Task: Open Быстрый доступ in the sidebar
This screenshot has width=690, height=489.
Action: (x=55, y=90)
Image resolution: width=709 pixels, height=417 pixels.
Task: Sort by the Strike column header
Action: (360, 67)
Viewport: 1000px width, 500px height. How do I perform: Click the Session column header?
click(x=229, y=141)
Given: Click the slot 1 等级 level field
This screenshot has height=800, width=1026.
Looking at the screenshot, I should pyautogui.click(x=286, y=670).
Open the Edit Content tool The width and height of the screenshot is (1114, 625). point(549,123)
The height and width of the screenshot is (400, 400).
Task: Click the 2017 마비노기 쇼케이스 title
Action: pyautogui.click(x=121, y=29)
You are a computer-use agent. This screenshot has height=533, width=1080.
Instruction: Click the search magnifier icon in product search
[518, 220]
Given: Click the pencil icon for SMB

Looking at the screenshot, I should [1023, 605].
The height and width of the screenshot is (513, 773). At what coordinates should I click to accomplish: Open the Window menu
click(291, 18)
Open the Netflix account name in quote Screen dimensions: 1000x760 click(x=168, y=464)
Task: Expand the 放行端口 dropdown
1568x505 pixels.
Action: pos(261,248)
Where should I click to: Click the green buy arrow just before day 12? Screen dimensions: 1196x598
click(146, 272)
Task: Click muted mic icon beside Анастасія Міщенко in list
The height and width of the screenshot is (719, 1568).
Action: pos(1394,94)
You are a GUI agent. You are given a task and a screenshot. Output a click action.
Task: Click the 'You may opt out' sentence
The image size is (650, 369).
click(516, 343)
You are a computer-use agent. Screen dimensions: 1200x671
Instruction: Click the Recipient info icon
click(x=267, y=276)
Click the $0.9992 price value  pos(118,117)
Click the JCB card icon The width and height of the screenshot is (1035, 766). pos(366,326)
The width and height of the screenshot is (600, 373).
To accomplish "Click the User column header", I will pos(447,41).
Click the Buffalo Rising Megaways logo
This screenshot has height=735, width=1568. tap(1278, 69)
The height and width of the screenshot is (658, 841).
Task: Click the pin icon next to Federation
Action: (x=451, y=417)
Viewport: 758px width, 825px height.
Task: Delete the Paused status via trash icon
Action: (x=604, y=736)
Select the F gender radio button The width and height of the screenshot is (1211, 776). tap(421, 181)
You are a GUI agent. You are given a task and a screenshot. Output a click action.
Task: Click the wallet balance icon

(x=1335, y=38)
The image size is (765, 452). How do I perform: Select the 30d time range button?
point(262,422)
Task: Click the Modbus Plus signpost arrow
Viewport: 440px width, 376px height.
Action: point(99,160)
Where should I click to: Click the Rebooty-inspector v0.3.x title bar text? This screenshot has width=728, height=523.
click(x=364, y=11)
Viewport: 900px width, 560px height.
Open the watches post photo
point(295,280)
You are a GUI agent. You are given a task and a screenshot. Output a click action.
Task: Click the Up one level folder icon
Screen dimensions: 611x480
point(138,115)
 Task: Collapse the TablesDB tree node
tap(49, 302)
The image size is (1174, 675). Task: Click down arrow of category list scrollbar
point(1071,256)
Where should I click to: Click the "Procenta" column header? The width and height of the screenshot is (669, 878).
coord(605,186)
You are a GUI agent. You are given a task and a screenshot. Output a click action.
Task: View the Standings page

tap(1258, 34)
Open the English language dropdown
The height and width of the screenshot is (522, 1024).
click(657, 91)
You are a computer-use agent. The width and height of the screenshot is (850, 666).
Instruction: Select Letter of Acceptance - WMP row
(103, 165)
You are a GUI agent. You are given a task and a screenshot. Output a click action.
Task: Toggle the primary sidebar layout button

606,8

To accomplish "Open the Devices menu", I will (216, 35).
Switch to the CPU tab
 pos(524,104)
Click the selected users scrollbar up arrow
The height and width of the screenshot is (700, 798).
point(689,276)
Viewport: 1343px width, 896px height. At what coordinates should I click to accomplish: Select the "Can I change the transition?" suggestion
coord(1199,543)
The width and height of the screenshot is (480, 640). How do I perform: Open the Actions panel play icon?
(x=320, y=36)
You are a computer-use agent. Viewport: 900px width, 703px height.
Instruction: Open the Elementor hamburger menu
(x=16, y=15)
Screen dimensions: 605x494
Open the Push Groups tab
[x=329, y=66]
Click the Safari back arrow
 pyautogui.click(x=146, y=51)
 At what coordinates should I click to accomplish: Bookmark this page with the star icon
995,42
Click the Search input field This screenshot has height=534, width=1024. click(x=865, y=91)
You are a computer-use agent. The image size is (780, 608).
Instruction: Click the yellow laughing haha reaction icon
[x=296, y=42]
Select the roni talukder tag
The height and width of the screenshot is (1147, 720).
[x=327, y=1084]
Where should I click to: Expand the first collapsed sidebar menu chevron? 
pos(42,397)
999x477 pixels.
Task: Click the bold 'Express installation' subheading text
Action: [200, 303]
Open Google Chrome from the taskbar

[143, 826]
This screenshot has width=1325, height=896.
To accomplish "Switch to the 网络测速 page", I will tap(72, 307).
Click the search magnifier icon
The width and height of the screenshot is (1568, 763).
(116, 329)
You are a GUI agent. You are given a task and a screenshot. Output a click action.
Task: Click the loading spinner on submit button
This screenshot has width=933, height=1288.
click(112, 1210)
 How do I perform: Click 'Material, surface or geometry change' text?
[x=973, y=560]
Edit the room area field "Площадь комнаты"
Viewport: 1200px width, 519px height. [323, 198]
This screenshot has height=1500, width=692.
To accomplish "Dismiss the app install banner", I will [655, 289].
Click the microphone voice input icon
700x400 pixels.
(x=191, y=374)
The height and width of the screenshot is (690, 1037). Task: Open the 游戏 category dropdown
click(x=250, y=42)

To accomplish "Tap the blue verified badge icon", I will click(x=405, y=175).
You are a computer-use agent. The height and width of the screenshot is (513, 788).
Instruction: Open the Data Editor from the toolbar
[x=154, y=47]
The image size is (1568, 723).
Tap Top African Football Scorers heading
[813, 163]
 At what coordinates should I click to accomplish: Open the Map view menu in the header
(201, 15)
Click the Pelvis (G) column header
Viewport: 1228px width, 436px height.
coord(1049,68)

◆ ◆ ◆ ◆ ◆ ◆ ◆

EXERCISE INSTRUCTIONS
Every line in the data above that contains the word "computer" should be copied.

RESULT BELOW
You are a computer-use agent. This screenshot has height=533, width=1080.
You are a computer-use agent. Screen dimensions: 1200x671
You are a computer-use agent. The width and height of the screenshot is (850, 666).
You are a computer-use agent. Viewport: 900px width, 703px height.
You are a computer-use agent. The image size is (780, 608).
You are a computer-use agent. The height and width of the screenshot is (513, 788).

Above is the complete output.